As described above, since the resin composition of the present invention uses a specific VDC monomer-containing copolymer as the main constituent resin, the crystallization rate is, for example, 500 seconds or less, preferably 150 seconds or less.
It is suitable for high-speed continuous molding because it can be molded into molded products with excellent oxygen barrier properties and thermal stability in less than a second.

(Effects of the Invention) The resin composition of the present invention does not contain a plasticizer, has excellent thermal stability during processing, and has a fast crystallization rate. Not only has it become easier to make sheets using the casting method and containers using the blowing method, but the oxygen barrier properties have also been further improved.

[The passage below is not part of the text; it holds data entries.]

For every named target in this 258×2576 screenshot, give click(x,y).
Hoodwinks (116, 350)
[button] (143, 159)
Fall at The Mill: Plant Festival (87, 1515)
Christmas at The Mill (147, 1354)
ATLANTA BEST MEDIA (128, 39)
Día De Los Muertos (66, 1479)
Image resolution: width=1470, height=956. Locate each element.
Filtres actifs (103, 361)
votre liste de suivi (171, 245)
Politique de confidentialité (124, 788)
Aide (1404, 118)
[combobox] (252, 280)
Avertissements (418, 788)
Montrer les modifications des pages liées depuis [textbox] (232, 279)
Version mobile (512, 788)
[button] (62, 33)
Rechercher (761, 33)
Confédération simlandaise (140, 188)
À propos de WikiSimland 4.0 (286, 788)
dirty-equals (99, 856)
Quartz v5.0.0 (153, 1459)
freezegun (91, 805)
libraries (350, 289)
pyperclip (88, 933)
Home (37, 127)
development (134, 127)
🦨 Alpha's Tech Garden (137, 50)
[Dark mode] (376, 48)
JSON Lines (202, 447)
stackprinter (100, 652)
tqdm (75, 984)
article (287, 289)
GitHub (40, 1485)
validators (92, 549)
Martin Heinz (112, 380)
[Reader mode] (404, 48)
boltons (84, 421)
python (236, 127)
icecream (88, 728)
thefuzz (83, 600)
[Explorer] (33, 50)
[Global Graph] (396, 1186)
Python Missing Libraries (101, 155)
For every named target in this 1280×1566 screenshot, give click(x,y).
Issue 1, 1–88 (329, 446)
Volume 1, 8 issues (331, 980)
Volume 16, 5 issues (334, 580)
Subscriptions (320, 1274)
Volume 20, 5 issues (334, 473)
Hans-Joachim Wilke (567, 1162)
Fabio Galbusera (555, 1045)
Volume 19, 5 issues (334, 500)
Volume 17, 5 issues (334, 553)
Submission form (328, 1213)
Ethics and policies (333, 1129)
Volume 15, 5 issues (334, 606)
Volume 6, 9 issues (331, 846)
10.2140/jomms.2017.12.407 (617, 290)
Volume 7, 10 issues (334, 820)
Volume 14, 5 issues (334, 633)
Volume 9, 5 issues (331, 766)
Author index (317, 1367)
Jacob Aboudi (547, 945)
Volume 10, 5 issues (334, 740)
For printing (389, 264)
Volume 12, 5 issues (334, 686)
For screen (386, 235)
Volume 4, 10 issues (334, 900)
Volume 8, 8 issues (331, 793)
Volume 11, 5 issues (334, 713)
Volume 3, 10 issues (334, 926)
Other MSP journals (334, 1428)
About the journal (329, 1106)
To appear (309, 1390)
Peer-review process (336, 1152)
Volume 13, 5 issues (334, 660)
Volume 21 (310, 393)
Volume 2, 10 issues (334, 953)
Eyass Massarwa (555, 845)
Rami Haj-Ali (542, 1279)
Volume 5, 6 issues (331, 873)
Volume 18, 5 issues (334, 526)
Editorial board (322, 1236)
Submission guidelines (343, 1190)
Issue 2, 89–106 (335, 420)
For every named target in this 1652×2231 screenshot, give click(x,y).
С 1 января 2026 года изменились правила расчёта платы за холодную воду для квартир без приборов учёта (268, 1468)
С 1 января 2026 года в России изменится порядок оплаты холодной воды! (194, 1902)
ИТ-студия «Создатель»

[Brief explanation of drawings]

FIG. 1 is a schematic diagram showing an outline of the flow used in a film formation test using the inflation method of the resin composition of the present invention. Fig. 2 is a schematic diagram showing the outline of the mold used for the container bottom shape test by the blowing method of the resin and acid of the present invention. Preheat bath 6: Unstretched film: Stretched film: Winding: Bottle mold: Accumulation head: Parison

Claims (1)

[Claims] 90-93% by weight vinylidene chloride monomer unit
, a vinylidene chloride resin composition comprising a copolymer containing 7 to 10% by weight of acrylic acid 2-ethylhexyl ester monomer unit.